Improved Budget-Feasible Mechanisms for Submodular Valuations: Beating 4 Deterministically in Linear Time
摘要
The problem of designing budget-feasible mechanisms (BFMs) for submodular valuation functions has been extensively studied for more than a dozen years. In this NP-hard problem, a buyer aims to procure goods or services from multiple strategic sellers under a fixed budget, with the goal of maximizing a submodular valuation function. For monotone submodular valuations, the best-known approximation guarantee is 4, achieved by a randomized mechanism proposed seven years ago at WINE 2018. Since then, it has remained an open problem whether there exists a truthful BFM with an approximation guarantee better than 4—even without any computational or complexity constraints.

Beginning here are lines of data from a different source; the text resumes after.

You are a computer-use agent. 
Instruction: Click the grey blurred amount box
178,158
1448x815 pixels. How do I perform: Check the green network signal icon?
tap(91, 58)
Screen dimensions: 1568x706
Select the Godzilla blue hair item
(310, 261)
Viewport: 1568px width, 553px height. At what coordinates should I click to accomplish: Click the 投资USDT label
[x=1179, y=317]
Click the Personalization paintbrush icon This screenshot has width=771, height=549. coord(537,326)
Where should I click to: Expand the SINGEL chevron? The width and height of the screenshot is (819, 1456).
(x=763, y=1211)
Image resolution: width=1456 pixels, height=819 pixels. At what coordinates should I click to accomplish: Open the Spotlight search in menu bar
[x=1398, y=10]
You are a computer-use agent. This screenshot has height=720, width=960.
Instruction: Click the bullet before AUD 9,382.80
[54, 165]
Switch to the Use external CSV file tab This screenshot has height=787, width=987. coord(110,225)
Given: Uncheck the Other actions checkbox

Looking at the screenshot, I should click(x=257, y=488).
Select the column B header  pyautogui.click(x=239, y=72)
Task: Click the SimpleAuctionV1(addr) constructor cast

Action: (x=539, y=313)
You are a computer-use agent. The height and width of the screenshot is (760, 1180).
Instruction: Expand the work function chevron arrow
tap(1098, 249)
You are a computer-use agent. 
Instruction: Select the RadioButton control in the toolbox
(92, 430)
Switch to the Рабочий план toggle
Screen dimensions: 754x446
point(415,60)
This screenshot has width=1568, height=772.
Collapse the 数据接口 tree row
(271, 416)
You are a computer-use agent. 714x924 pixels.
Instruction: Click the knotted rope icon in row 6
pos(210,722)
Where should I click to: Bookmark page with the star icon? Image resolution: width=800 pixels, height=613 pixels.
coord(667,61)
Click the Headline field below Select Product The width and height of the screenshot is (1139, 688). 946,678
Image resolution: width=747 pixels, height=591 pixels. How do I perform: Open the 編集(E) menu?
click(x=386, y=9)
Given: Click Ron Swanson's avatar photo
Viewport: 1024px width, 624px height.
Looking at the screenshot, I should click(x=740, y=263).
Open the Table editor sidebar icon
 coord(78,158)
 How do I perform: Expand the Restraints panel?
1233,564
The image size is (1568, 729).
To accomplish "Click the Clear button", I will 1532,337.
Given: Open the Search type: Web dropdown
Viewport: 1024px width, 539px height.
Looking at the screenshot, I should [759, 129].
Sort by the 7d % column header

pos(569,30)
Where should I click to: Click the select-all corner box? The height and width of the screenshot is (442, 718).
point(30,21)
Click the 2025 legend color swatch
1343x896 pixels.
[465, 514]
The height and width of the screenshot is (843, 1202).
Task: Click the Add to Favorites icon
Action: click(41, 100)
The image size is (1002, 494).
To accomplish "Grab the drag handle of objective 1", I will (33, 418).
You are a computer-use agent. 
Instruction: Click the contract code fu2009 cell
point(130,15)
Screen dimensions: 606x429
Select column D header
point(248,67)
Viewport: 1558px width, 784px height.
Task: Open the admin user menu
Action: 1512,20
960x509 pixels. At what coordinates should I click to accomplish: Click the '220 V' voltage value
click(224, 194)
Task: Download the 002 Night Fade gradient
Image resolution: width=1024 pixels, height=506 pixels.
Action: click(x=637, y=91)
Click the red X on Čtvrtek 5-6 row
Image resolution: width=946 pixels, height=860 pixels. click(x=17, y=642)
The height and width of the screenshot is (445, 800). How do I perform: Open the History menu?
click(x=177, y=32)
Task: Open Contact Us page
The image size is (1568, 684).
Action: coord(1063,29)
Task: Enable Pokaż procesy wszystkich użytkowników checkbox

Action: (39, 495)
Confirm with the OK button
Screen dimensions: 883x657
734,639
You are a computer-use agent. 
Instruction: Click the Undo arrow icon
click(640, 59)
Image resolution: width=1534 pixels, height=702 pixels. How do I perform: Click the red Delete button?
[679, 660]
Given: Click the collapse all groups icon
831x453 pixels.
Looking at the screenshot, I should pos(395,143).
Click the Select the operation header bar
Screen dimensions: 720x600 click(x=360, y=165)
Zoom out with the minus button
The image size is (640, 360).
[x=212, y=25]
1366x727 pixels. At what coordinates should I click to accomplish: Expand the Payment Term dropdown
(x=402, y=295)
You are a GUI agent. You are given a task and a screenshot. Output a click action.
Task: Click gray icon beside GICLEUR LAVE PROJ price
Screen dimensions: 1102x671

In this paper, we break this long-standing approximation barrier for the first time by presenting truthful deterministic and randomized BFMs that achieve an approximation guarantee of 3.798 with linear-time complexity. Moreover, as our proposed BFMs are built upon novel unified algorithmic frameworks, they simultaneously achieve improved performance guarantees over state-of-the-art BFMs for non-monotone submodular valuations. To achieve the aforementioned advantages, our randomized BFM adopts the celebrated multi-round (descending) clock auction paradigm, but offers prices in only a single round to ensure linear-time complexity. It further introduces a novel pricing technique that integrates a potential function with random sampling, allowing sellers with sufficiently high quality to be randomly accepted as candidate winners. As a result, optimizing the approximation guarantee of our randomized BFM reduces to solving a non-trivial nonlinear optimization problem, which, fortunately, admits a closed-form solution. This solution also inspires a two-stage pricing technique that enables us to derandomize the mechanism, giving rise to our unified deterministic BFM. This deterministic mechanism matches the approximation guarantee of the randomized BFM for monotone submodular valuations, and achieves a slightly weaker but still superior approximation guarantee for non-monotone submodular valuations.